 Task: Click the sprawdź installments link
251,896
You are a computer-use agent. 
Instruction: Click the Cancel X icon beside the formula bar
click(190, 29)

──────────

* **Written exercise**
Lay out the material from the line with "You are a computer-use agent." through the end as a two-column CSV headed instruction and answer. Give one row per instruction with its answer, and put each field in quotes with line breaks turned into spaces.

* **Written answer**
instruction,answer
"You are a computer-use agent. Instruction: Click the Cancel X icon beside the formula bar","click(190, 29)"